End-of-life tires are being used to make paving roads a more sustainable process. Michelin North America subsidiary Lehigh Technologies’ Rubber Modified Asphalt (RMA) is manufactured with recycled tire rubber powder and the material is currently being used to resurface a 6.3-mile stretch of the Lawrenceville Highway in Georgia, USA.
At present, there are two different ways to modify liquid bitumen for resurfacing roads, the first is by using oil-derived synthetic polymer, and the second is with Rubber Modified Asphalt. RMA is described as a high-performance material and is produced using the company’s micronized MicroDyne rubber powder and their proprietary additive Rheopave. To date, the mixture has been used to produce over 1,500 miles of roads.

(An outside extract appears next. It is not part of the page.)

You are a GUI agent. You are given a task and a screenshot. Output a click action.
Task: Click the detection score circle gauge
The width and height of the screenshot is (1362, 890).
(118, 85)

As well as delivering a good quality road surface, the material is also stated to solve several business challenges. These include the possibility to reuse end-of-life tires that are already available in the country, in addition to the recycled material replacing a polymer derived from the oil-refining process. Furthermore, RMA is locally sourced, meaning the material no longer has to be imported from Asia.
“Michelin and Lehigh are proud to take end-of-life tires and give them new life in other products through innovation,” said Kara Fulcher, director of sustainability and government affairs for Michelin North America. “The Lawrenceville Highway resurfacing project is an excellent example of Lehigh and Michelin’s shared commitment to keep valuable materials in service as long as possible, so we can enjoy life in motion with progressively less ecological impact.”

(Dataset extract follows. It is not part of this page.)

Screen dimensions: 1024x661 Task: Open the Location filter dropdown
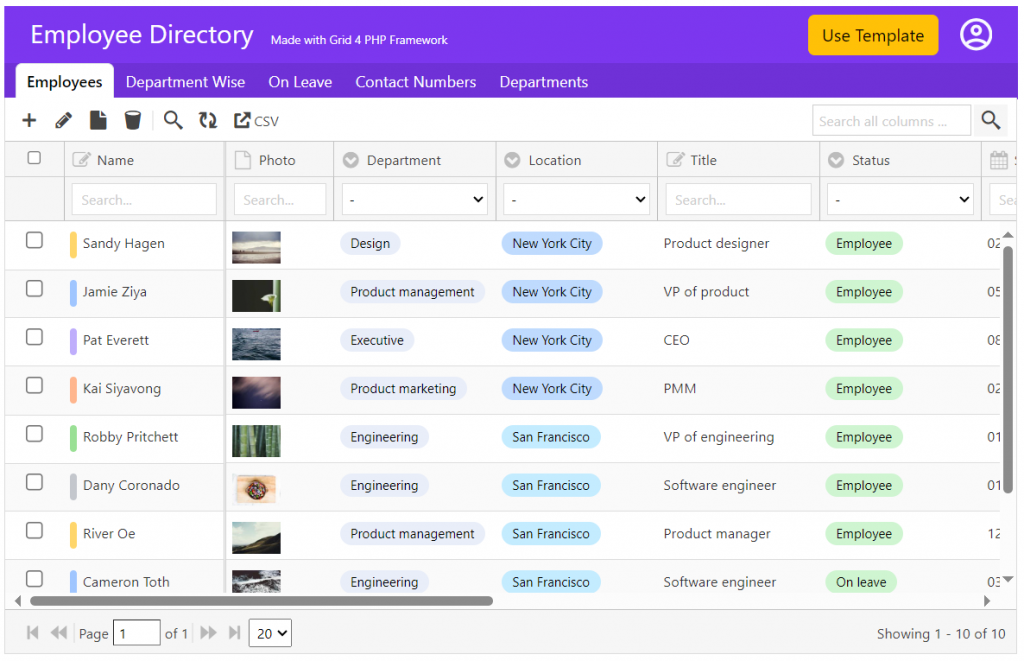coord(576,199)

The sustainable product blend is versatile in its design and can be used to modify liquid bitumen at an asphalt terminal, or alternatively, the material can be directly added at an asphalt company’s site using the dry process – the same process used during the Lawrenceville Highway project.
“Rubber Modified Asphalt produced via the Dry Process with Lehigh’s state-of-the-art technologies provide a paving solution that is equally effective as oil-derived polymer modified asphalt, yet it’s cheaper and more friendly to the environment,” explained Jason Stravinski, president and CEO of Lehigh Technologies. “With oil and gas prices growing higher each day, why buy and import polymer when there are better, more sustainable options here in the US?”
The resurfacing project began in September 2022 and is nearing completion.